Oxidative stress contributes to airway mucus hypersecretion in the pathogenesis of chronic obstructive pulmonary disease (COPD). Although reactive oxygen species modulator 1 (ROMO1) is involved in mitochondrial oxidative stress, its role in airway mucus hypersecretion in COPD remains unclear.

Methods

The protein expression of ROMO1 and mucin5AC (MUC5AC) in human airway epithelium was determined by immunohistochemistry. The effects of ROMO1 on mitochondrial injury and MUC5AC expression in cigarette smoke extract (CSE)-treated airway epithelial cells were evaluated by a series of experimental techniques, including real-time PCR, western-blot and immunofluorescent staining.

Results

Protein expression of ROMO1 and MUC5AC was significantly elevated in the airway epithelium of COPD patients compared with the controls. The mRNA and protein expression of ROMO1 and MUC5AC were significantly increased in concentration- and time-dependent manners when airway epithelial cells were treated with CSE. ROMO1 silencing significantly suppressed 7.5% CSE-induced mitochondrial structure damage, mitochondrial membrane potential loss, intracellular ATP depletion, mitochondrial reactive oxygen species production, signal transducer and activator of transcription 6 (STAT6) phosphorylation, and MUC5AC expression in airway epithelial cells.

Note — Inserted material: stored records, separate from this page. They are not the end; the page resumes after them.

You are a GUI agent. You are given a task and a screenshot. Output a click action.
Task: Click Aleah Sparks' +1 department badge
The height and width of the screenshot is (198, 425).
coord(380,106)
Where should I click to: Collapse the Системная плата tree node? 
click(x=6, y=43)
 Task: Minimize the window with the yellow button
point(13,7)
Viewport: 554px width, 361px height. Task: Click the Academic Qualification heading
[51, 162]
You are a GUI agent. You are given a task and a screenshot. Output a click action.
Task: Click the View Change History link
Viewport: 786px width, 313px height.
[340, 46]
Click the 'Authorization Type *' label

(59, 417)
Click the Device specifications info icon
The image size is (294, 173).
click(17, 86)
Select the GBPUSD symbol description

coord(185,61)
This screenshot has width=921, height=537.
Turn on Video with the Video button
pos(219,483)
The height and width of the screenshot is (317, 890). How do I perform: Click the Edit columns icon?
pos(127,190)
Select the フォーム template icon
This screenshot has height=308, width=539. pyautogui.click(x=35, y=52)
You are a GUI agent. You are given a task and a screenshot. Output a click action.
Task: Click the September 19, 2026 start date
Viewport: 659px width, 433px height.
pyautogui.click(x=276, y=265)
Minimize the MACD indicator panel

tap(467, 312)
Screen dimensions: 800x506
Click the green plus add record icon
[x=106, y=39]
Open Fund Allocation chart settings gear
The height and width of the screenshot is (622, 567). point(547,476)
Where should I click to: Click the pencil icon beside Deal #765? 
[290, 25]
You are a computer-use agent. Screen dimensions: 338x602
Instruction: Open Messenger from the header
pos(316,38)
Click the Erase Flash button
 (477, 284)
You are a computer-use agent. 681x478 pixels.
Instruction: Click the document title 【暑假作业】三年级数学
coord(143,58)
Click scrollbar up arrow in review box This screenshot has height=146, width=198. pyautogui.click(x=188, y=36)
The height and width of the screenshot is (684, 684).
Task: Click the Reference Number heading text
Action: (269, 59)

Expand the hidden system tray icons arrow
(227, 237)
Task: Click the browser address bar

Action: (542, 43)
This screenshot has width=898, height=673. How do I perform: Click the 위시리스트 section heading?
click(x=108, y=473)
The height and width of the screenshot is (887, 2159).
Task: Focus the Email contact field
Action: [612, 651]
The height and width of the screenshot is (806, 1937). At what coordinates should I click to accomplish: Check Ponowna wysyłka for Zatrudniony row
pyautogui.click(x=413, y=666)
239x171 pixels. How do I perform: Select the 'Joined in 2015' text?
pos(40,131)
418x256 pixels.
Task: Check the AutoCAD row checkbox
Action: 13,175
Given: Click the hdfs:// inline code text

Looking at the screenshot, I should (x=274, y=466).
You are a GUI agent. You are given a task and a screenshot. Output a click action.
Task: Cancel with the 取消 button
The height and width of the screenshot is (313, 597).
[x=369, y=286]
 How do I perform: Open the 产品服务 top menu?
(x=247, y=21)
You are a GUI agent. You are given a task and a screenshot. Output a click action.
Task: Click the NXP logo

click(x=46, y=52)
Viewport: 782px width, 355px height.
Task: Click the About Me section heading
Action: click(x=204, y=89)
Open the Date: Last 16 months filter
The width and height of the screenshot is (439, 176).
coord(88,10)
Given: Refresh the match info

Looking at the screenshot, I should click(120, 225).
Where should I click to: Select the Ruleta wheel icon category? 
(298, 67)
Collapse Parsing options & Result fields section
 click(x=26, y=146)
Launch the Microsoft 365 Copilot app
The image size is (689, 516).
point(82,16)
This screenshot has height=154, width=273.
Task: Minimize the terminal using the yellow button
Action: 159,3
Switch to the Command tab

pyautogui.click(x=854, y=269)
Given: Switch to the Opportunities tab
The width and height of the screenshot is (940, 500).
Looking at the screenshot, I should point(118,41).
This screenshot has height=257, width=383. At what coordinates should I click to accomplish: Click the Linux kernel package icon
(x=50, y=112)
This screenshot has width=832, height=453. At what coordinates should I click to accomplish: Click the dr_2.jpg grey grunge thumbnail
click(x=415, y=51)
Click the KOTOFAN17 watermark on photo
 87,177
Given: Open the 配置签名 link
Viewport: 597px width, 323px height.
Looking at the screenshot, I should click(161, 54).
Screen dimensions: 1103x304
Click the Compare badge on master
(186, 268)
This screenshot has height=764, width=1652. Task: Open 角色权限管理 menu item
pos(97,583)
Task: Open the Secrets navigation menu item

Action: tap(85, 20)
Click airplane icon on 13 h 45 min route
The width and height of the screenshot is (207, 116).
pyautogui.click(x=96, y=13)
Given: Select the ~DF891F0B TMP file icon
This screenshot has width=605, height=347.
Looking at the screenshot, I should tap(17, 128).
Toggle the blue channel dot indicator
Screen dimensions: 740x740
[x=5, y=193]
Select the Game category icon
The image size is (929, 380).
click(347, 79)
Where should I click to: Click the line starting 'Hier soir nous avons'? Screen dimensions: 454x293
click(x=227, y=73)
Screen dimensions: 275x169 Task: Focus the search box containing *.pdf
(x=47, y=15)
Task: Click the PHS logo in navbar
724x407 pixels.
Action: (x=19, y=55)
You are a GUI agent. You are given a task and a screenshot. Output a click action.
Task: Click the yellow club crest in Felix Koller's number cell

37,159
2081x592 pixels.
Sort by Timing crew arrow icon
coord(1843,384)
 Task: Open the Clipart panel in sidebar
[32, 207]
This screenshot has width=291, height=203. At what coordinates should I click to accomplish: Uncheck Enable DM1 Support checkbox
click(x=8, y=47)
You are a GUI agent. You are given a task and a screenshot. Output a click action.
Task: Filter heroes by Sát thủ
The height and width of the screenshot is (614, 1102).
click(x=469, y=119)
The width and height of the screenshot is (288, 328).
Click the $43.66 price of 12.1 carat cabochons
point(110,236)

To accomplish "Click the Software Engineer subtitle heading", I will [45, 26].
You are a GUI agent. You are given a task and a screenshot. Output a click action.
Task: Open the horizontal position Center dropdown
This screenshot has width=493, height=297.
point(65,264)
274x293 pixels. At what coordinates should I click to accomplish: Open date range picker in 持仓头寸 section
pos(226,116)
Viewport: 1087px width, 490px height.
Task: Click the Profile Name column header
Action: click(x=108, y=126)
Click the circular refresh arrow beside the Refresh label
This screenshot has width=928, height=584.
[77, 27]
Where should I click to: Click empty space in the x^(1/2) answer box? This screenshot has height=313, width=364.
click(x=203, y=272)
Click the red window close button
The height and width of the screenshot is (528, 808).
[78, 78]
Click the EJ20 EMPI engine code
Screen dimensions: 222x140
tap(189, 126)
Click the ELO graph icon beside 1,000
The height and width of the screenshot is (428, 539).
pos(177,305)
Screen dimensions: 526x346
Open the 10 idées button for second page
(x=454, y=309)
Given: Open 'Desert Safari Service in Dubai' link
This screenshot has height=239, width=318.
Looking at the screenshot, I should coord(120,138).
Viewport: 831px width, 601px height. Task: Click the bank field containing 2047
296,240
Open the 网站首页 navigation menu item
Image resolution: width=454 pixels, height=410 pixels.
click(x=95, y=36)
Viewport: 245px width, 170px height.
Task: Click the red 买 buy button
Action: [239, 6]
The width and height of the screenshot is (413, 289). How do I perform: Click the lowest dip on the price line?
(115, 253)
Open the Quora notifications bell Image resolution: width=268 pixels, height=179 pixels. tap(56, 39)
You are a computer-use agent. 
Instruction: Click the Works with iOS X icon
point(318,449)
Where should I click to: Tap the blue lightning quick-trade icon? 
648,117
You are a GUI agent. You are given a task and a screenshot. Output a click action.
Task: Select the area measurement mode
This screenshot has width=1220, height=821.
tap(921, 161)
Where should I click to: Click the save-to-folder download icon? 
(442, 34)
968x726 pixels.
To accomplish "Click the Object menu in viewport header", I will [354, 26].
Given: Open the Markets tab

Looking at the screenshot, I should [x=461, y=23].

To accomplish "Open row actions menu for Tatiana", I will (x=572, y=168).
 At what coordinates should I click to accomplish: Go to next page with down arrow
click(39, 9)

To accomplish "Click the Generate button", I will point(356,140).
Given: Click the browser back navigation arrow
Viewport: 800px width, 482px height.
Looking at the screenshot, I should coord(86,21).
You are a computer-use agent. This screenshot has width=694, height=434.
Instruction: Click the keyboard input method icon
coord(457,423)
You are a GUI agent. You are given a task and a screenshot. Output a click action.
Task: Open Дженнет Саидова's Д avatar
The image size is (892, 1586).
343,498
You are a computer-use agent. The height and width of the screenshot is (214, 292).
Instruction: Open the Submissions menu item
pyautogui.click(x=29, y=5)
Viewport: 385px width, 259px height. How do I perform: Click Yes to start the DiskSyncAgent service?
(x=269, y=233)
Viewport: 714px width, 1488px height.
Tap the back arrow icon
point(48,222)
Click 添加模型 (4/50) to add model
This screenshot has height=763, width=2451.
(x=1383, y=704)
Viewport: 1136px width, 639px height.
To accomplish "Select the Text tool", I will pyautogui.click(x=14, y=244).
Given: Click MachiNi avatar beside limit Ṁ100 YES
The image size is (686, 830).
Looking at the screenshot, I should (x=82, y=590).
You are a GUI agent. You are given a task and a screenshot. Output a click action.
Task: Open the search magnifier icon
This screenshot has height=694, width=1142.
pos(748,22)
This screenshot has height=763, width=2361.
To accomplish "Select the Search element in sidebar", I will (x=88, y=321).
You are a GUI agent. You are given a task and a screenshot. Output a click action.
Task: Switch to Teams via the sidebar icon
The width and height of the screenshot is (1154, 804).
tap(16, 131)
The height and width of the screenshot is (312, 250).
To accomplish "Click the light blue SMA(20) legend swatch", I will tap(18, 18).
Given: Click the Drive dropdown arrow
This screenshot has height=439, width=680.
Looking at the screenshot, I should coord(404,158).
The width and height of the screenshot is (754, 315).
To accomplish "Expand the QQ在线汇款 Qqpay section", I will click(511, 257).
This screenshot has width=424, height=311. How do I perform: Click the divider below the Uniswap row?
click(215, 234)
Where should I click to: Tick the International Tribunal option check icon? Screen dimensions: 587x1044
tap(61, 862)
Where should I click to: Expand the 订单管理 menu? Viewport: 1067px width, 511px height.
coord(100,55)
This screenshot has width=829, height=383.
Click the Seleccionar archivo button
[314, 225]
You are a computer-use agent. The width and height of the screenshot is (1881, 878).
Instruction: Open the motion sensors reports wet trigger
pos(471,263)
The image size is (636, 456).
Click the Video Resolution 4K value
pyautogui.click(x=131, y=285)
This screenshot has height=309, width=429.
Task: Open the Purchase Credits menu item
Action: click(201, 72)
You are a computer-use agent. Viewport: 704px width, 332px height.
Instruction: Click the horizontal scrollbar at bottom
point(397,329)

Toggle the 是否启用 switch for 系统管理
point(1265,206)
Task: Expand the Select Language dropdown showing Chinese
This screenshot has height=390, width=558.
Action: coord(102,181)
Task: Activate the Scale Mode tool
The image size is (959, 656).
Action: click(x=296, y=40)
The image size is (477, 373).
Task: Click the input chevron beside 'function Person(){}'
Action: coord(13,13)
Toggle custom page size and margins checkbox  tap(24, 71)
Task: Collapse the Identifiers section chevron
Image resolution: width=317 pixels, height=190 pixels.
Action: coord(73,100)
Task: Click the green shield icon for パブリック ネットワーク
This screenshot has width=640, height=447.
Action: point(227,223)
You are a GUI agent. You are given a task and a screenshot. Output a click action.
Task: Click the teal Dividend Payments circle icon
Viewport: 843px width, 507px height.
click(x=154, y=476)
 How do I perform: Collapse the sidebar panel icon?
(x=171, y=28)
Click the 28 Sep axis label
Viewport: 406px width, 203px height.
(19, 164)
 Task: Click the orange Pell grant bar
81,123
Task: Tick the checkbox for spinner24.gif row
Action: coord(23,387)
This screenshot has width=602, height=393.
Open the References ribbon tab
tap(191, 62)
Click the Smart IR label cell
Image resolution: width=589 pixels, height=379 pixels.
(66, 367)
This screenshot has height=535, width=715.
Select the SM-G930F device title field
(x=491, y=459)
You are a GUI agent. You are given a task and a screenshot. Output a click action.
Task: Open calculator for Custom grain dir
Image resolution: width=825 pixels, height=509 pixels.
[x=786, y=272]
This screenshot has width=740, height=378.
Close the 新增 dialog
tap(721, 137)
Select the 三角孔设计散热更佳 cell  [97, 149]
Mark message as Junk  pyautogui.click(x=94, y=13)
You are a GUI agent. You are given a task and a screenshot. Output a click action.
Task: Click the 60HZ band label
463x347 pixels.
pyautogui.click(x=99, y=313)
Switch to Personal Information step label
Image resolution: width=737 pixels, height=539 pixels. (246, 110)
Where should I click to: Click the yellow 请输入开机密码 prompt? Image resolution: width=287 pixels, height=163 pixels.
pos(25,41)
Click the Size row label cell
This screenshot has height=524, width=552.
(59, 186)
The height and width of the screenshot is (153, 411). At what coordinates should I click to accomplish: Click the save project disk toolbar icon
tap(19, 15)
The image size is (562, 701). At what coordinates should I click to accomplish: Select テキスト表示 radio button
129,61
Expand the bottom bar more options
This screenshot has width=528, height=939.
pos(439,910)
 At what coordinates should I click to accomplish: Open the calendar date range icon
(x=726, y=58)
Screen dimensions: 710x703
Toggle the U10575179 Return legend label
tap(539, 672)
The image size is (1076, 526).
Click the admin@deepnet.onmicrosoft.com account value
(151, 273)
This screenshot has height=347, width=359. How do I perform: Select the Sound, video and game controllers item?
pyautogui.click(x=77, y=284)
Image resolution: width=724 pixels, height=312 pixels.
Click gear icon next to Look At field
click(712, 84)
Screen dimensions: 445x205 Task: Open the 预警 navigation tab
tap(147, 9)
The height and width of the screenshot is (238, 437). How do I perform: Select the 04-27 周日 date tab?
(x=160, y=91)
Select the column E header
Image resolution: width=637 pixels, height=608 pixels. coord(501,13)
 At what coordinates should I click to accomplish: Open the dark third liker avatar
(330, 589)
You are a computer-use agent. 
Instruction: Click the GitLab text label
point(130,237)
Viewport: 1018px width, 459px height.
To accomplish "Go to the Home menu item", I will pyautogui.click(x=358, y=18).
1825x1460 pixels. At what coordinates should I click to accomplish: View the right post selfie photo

Moreover, pretreatment with either a mitochondrial-targeted antioxidant or STAT6 inhibitor significantly inhibited the up-regulated expression of p-STAT6/STAT6 and MUC5AC in airway epithelial cells stimulated with 7.5% CSE.

Conclusion

Our findings suggest that ROMO1 contributes to airway mucus hypersecretion in COPD by mediating MUC5AC expression in airway epithelial cells via the mitochondrial ROS-STAT6 pathway, thereby highlighting its potential clinical value as a therapeutic target.